**Directions for this task:**
Render the part of the material that opens with the line containing "You are a GUI" and closes with the line containing "Image resolution: width=2148" as a JSON list of strings, one string per line, leaving out any blank lines. Include nothing else.

**Given information:**
--*--
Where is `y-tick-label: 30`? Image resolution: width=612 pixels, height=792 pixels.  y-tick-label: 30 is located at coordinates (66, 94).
--*--
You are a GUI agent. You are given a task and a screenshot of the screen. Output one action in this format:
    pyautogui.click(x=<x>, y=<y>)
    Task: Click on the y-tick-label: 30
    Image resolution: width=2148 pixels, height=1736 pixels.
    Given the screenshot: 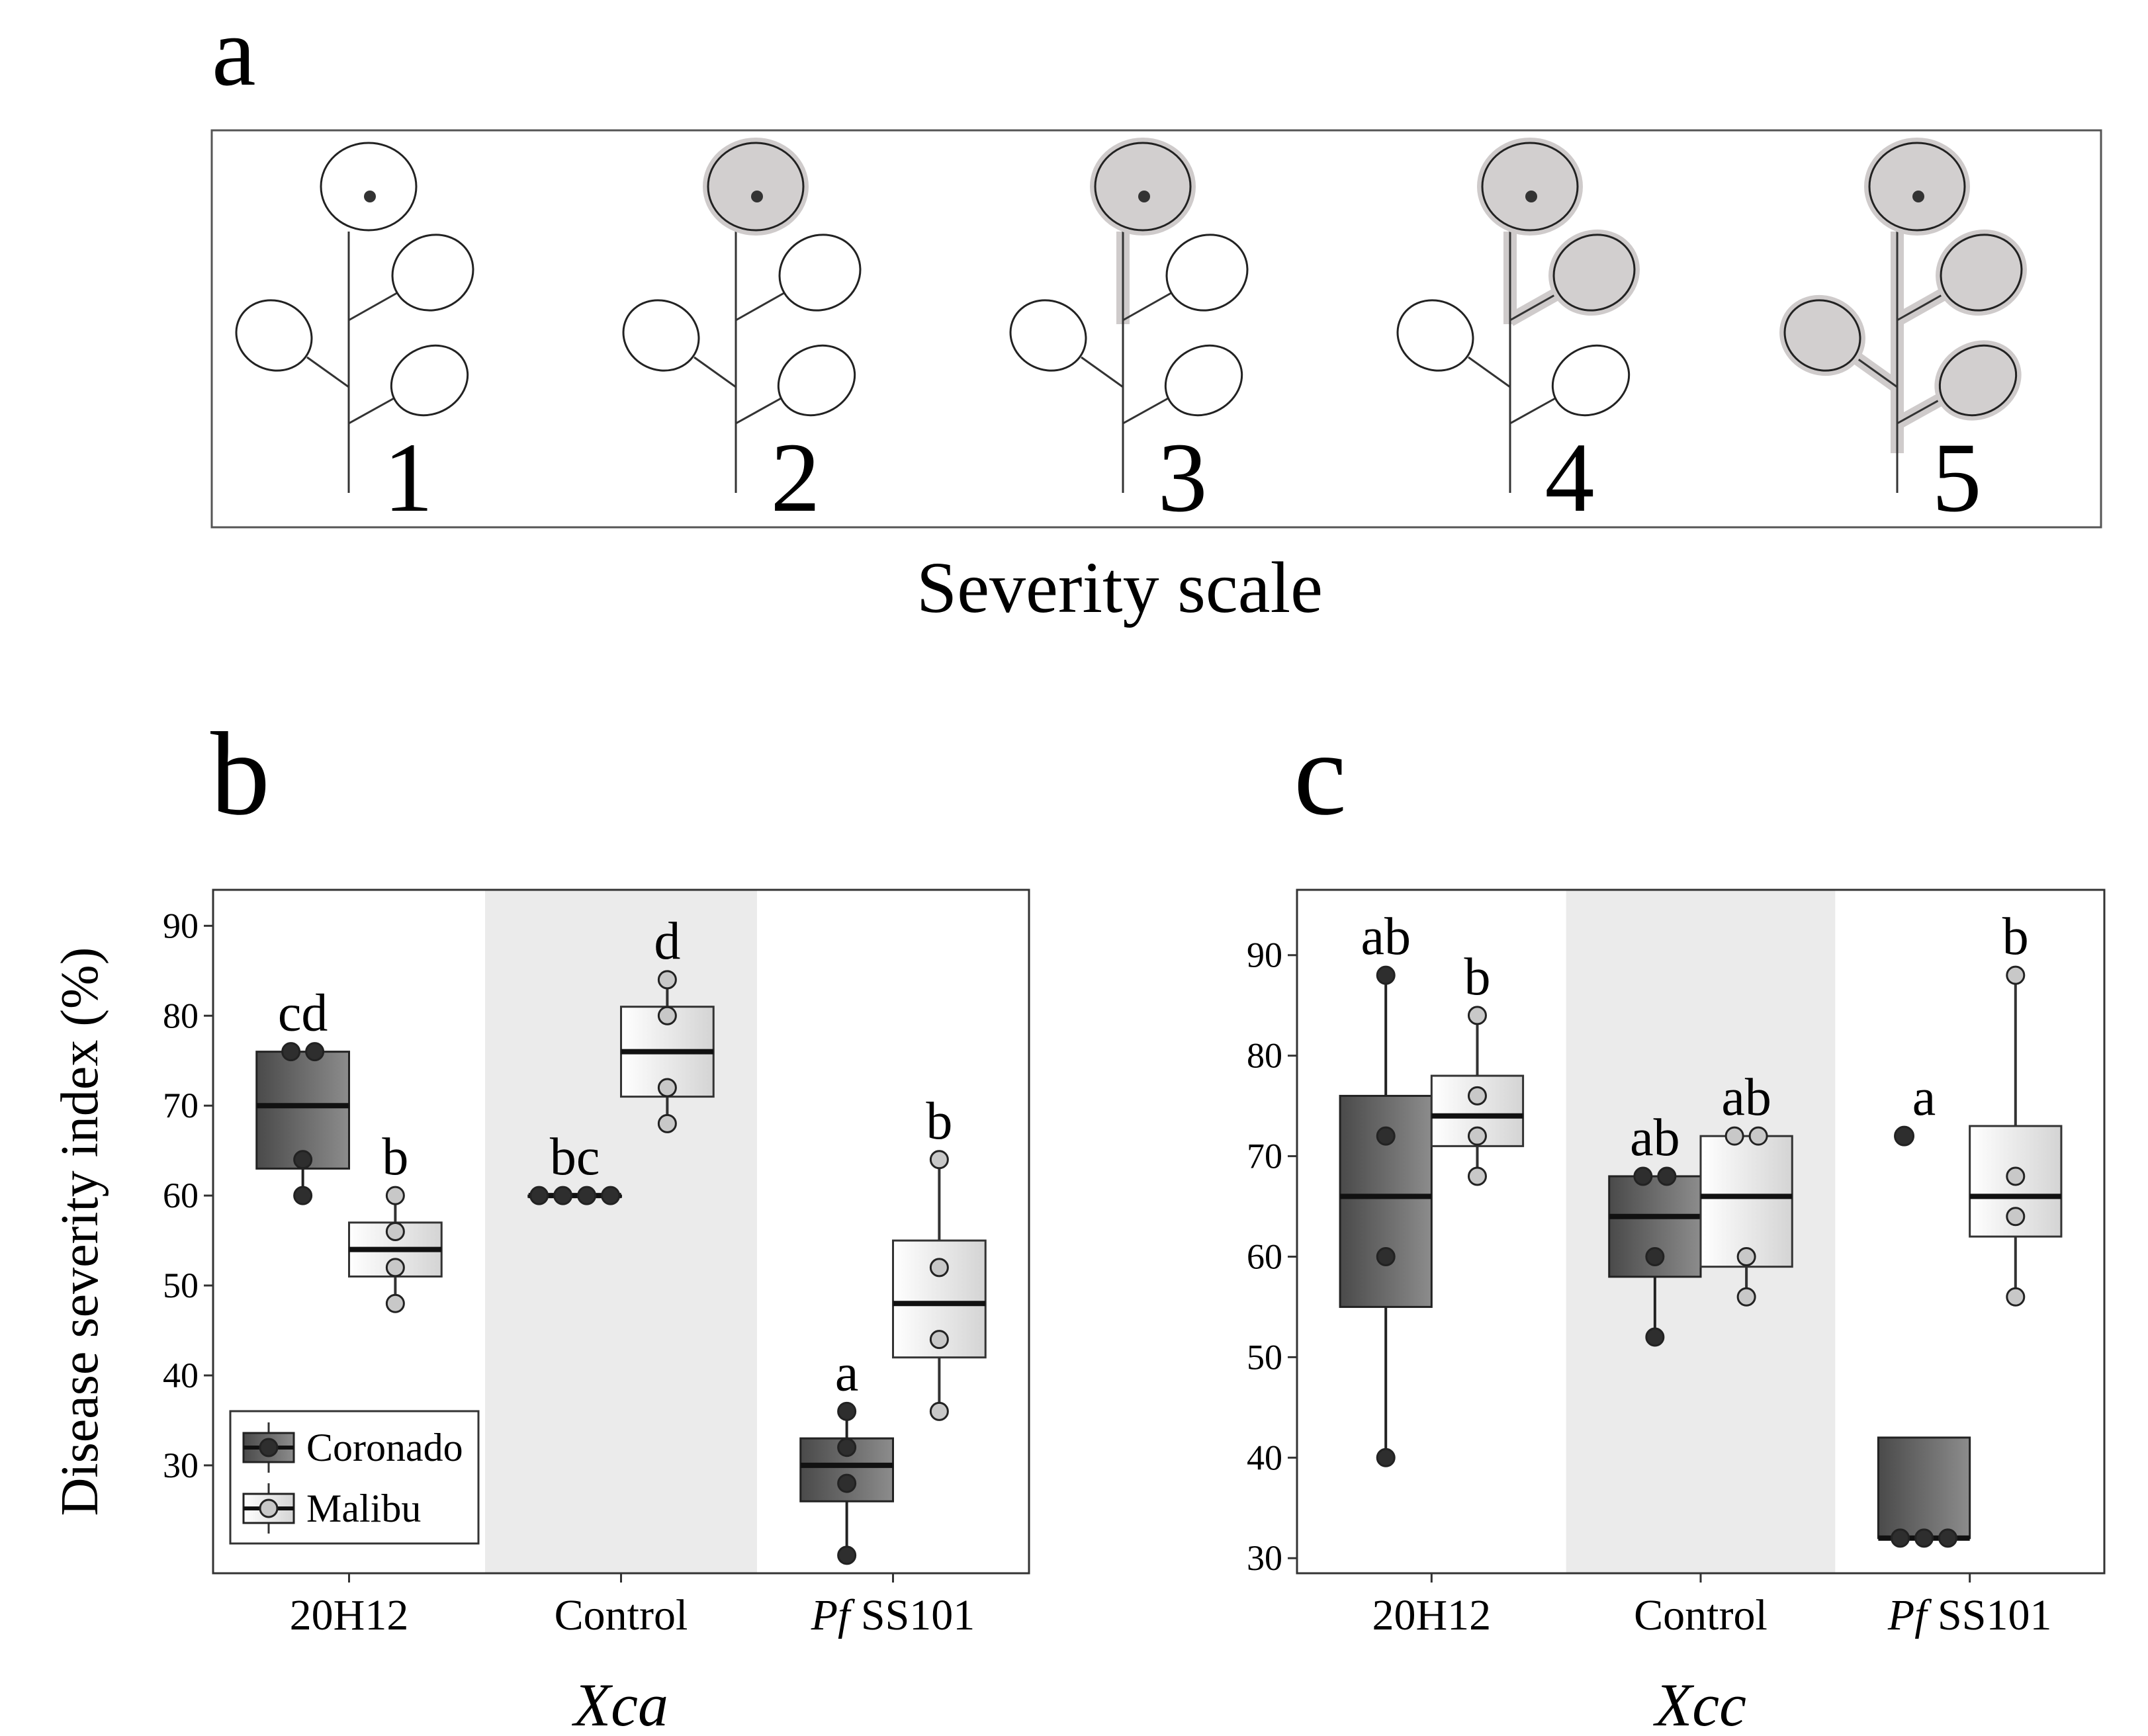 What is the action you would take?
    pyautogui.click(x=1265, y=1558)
--*--
**Problem solution:**
[
  "You are a GUI agent. You are given a task and a screenshot of the screen. Output one action in this format:",
  "    pyautogui.click(x=<x>, y=<y>)",
  "    Task: Click on the y-tick-label: 30",
  "    Image resolution: width=2148 pixels, height=1736 pixels."
]